任意売却に係る期間は? 任意売却のプロが解説
住宅ローンの支払いが滞った場合、債権者である金融機関によって自宅が競売にかけられる可能性があります。
競売では物件が相場よりも安い価格で売られ、手元に残るお金がほとんどありません。
しかし、「任意売却」を行うことで競売のリスクを回避することも可能です。
本記事では、任意売却にかかる期間や手続きについて詳しく解説し、早急に不動産を売りたい場合のコツも紹介します。
滞納から利益喪失までの期間
住宅ローンの滞納から利益喪失までの期間は、おおむね6カ月とされています。任意売却の交渉は、利益喪失してから行います。
1カ月目
住宅ローンを滞納した場合、金融機関から支払いの依頼通知が届きます。
電話やはがき、電子メールなどを通じて通知されます。
2カ月目
金融機関からは、来店の依頼や督促状が届くことがあります。
滞納状況に応じて、より強い催促が行われることがあります。
3〜5カ月目
滞納が続く場合、金融機関からはさらなる催告が行われます。
期日までに一括返済するように求められることがあります。
6カ月目
滞納が合計で6カ月に及ぶと、金融機関から期限の利益の喪失に関する書類が送付されます。
6カ月目が滞納から利益喪失までの最終段階となります。
なお、滞納期間は連続6カ月ではなく、合計で6カ月であることに注意が必要です。
滞納した期間が合計で6カ月を超えると、売却による利益が喪失し、債権者である金融機関は競売の手続きに移ります。
任意売却を行う場合、ほとんどのケースで滞納から6カ月が経過し、利益喪失してからになります。
任意売却から実際の売却までの期間
任意売却の前提条件を満たしたら、任意売却を行うための行動を行います。
任意売却を始めるための交渉(1カ月ほど)
任意売却を行うには、抵当権をもつ債権者との交渉が必要です。
債権者と交渉を行い、返済条件の変更や返済の困難さが確認されると、任意売却の同意を得ることを目指して交渉が重ねられます。

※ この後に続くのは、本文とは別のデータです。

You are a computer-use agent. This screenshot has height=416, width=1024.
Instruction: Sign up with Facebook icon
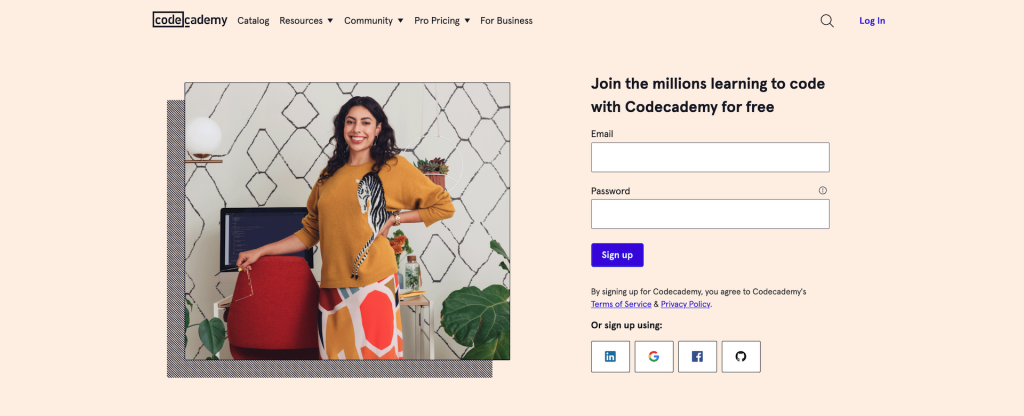697,357
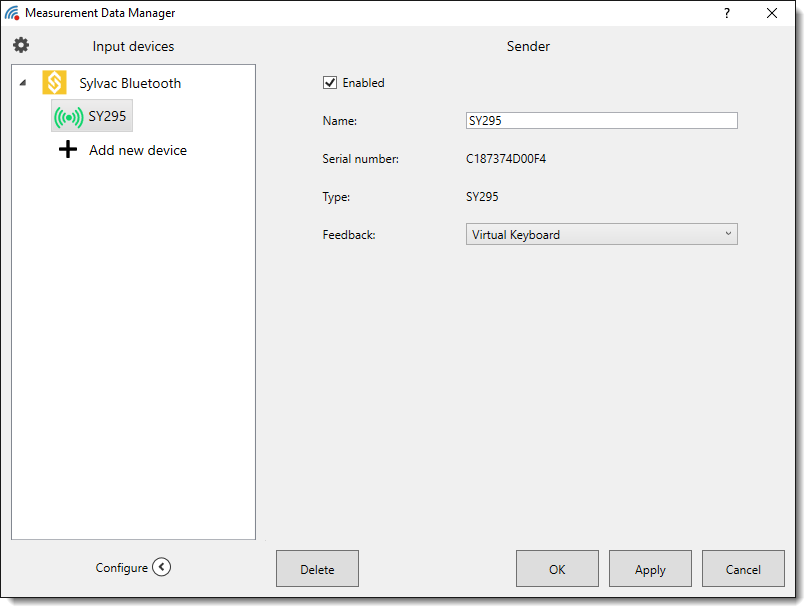Click the green SY295 wireless signal icon
811x613 pixels.
pyautogui.click(x=68, y=117)
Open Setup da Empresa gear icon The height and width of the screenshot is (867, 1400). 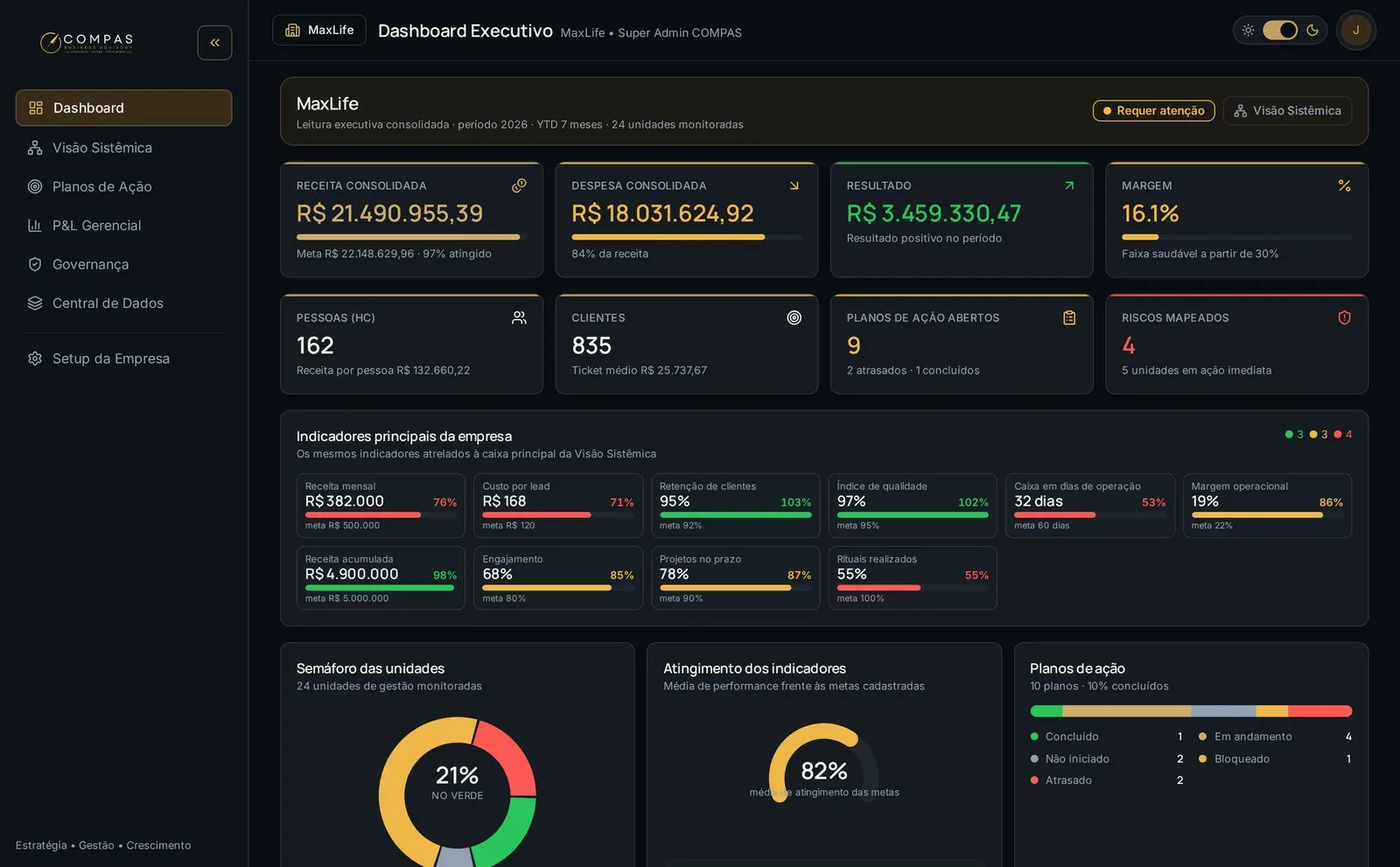[35, 359]
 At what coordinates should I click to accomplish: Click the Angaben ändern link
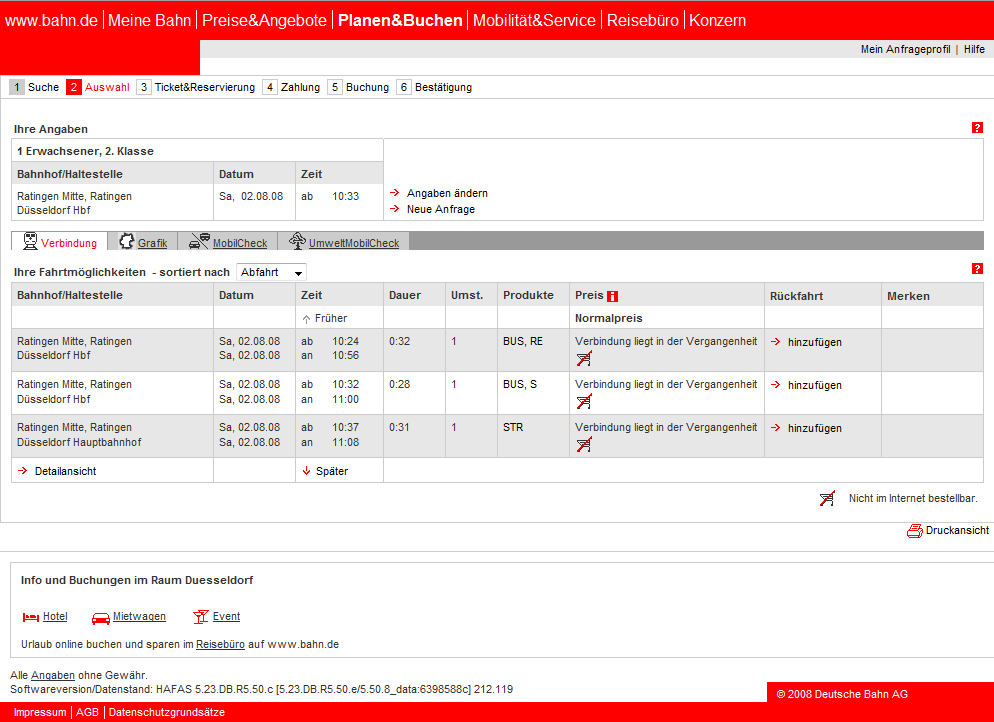tap(446, 193)
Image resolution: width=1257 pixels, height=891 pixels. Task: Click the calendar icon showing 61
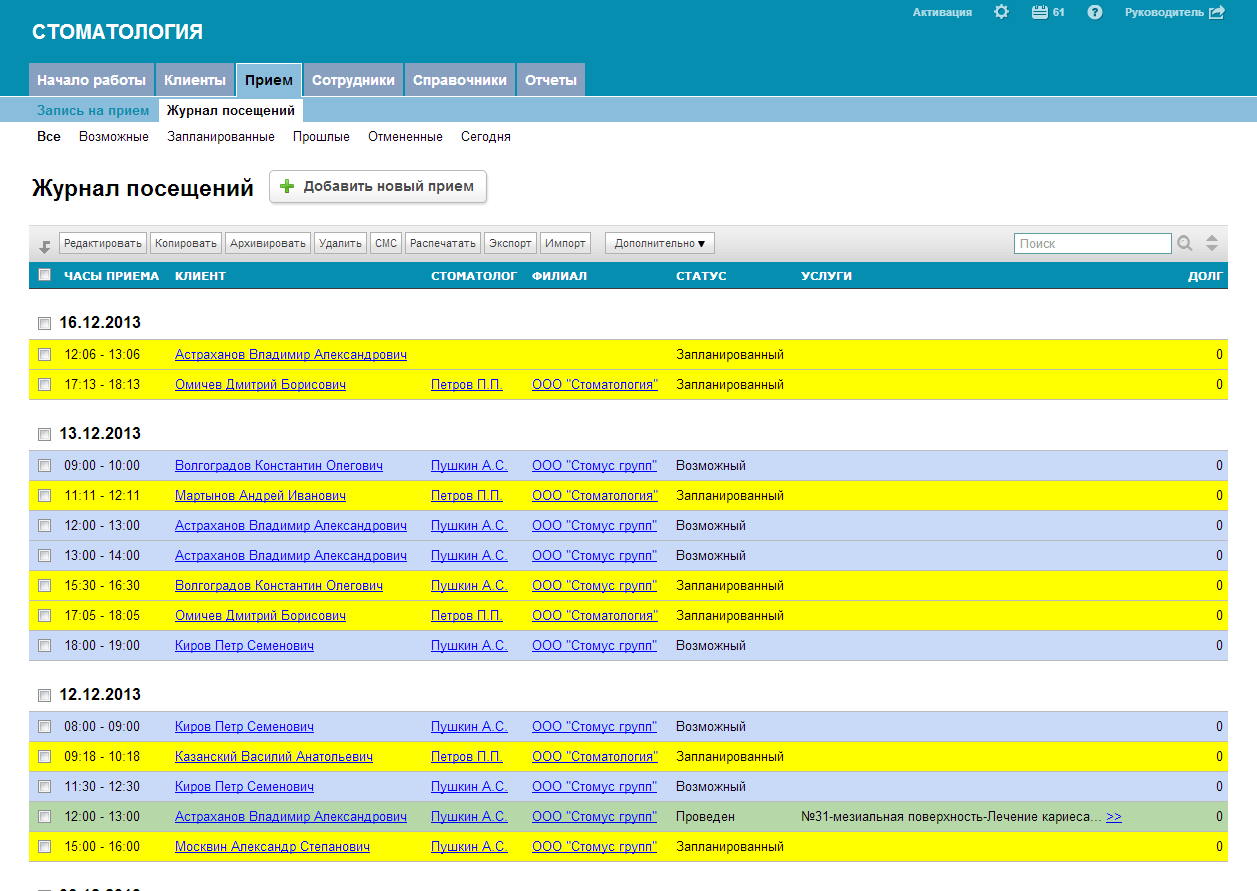pyautogui.click(x=1039, y=13)
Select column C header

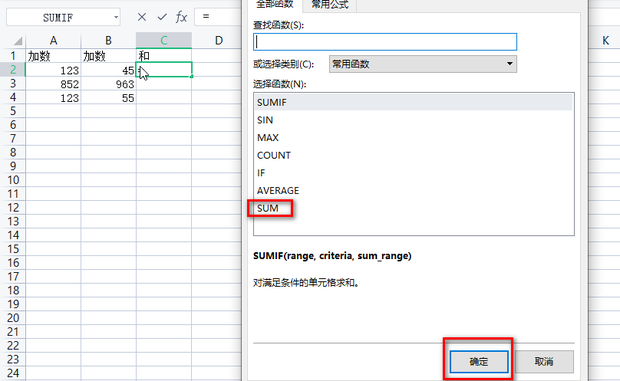[x=164, y=40]

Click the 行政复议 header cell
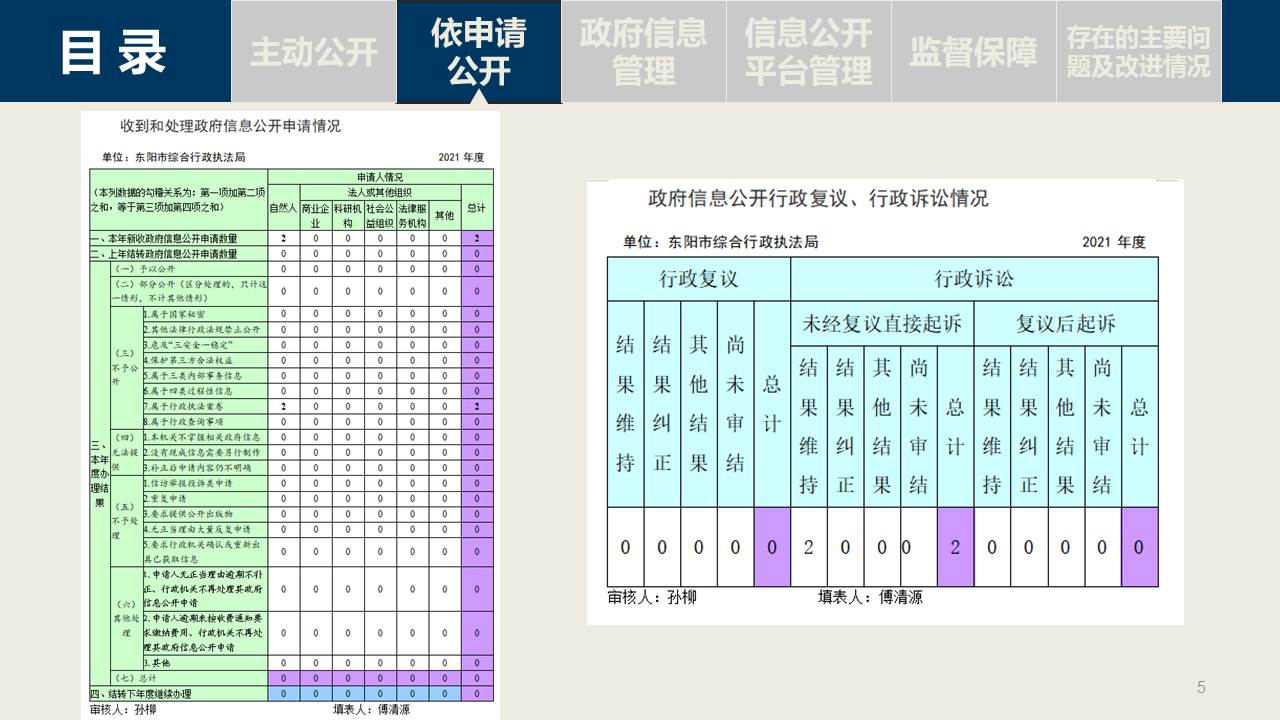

債権者以外にも任意売却を専門とする不動産会社、弁護士などに相談し、物件の査定を行います。
債権者との交渉では、売却価格や競売手続きの取り下げ、残債の返済計画、引っ越し費用などが話し合われます。これらの合意がなされることで、任意売却が行えます。
売却活動(3カ月〜)
債権者からの同意を得たら、不動産会社と媒介契約を結び、通常の不動産販売と同様に売却活動を開始します。
家に住みながら売却活動が行われるので、生活の合間に購入希望者を内見に招くこともあるでしょう。
買主が見つかれば、売買条件を交渉し、債権者に契約内容を伝えて同意を得ます。
売買契約(〜1年)
販売協力は行う必要はありますが、任意売却は基本的に不動産会社が主導して住宅を販売します。
そのため、通常1年以内に買い手が見つかるでしょう。購入希望者が見つかれば、売買契約をかわし、正式に不動産を手放すことになります。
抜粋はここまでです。